I’m at the point of writing the HTML display, as simple text didn’t see to be functional enough. Once that is done I’ll have shareable code. Winds up making HTML based dashboard displays with only a text editor (what I have available on the laptop I’ve got with me) is cumbersome, and why we have specialists for this stuff.
Already done getting the browser to open and refresh display data periodically; getting RAM info (% in use, available RAM, available VM); getting the workspace name (without requiring Dyamo for Revit); and getting object counts by type (expecting dictionaries, so I may revisit this later).

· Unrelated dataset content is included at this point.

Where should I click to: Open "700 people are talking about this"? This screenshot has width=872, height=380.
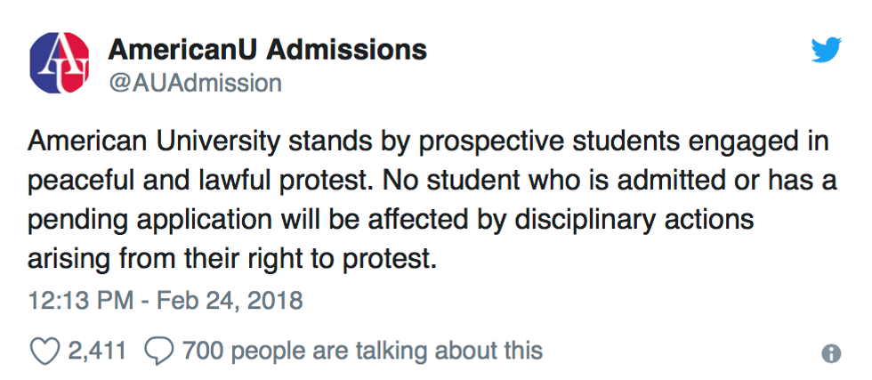361,351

I also had CPU load being pulled, but I didn’t trust the number being returned, and it required either an extra dependency or triggering a brief console window pop up which I didn’t like so I scrapped it for now.
Got a good way to go still, but I hope to finish tomorrow.

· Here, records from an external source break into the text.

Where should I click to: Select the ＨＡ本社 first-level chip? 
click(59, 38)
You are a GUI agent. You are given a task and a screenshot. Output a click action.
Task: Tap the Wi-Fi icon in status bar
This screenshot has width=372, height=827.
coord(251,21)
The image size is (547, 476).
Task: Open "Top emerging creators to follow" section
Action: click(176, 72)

A few web things to fix still
Extra scroll bar pops up if the page is too short
Flickering which results from the forced refresh method I’m using isn’t desirable so I might revisit that.

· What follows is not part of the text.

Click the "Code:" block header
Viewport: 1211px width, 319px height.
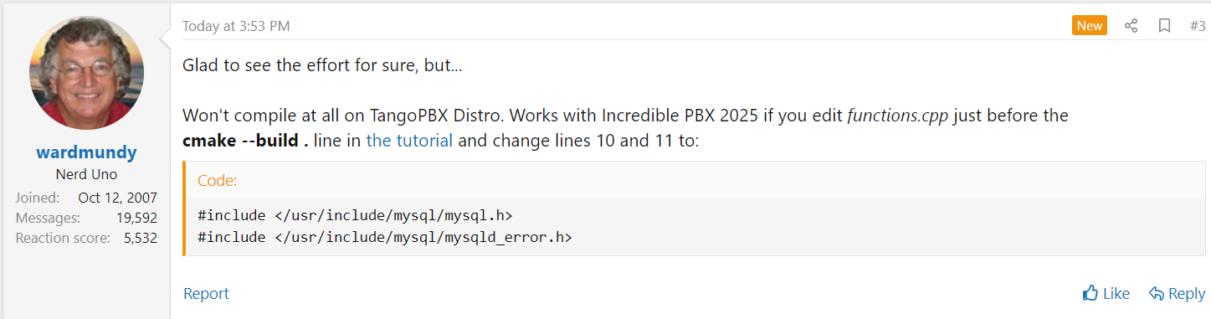click(x=217, y=180)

Font sizes and boarders aren’t ideal
I’m not sold on the layout overall…
On the Dynamo side there are a few bits to go as well:
It completely breaks if fed infinity (which is an edge case sure, but one worth handling)
My method for overwriting the HTML isn’t very clean (likely i should write out a JSON instead and read that in rather than forced text, but having the data in one spot felt useful to me for some reason)
CPython and IronPython compatibility needs to be fleshed out.
Testing in older versions will have to happen to (currently working in 2.12+; not sure how far back it’ll work).
Will share the nodes and external resources via a package (too many moving parts otherwise) sometime tomorrow.
Getting this to move between systems is proving a bit of a challenge… By no means will this be an ‘easy’ bit of data to work with. I’m definitely second guessing my reporting method too. Likely going to scrap directly writing out HTML entirely tomorrow (to make scalability much easier), but going to review the idea with a few colleagues before I do so.
Think about writing to json(or a database) and then having something else read the json data. This should make it scalable and readable via most applications
I am intrigued at how you are getting the data out
An example just with a console (a RichBoxText) and a progress bar to see the global progress of the script execution.
It’s not perfect (Exploring and discovering the DynamoCore API is not easy ) and not compatible with the Dynamo Player
That was why I moved away from the view extension. I also wanted the capability to let users know more then just “what node ran last”, and expose stuff like object counts by type, messages from the author (expect this next section to go slow because ____), and to leave a record on the system when done. This moved me to the HTML solution posted above (in non-GIF format), but it’s too ham fisted. The external service would be way more useful and compact… ideally as a view extension for player and Dynamo core… That’s a VERY big ask though as the two systems aren’t necessarily speaking the same language.
In this case they are saying it only works if running within Dynamo itself. Some alternatives to this could be using timer nodes to report time elapsed at various stages of the script if you want to at least see how long each part took when finished, or could trigger windows form messages to appear at various stages which happen before end of the run.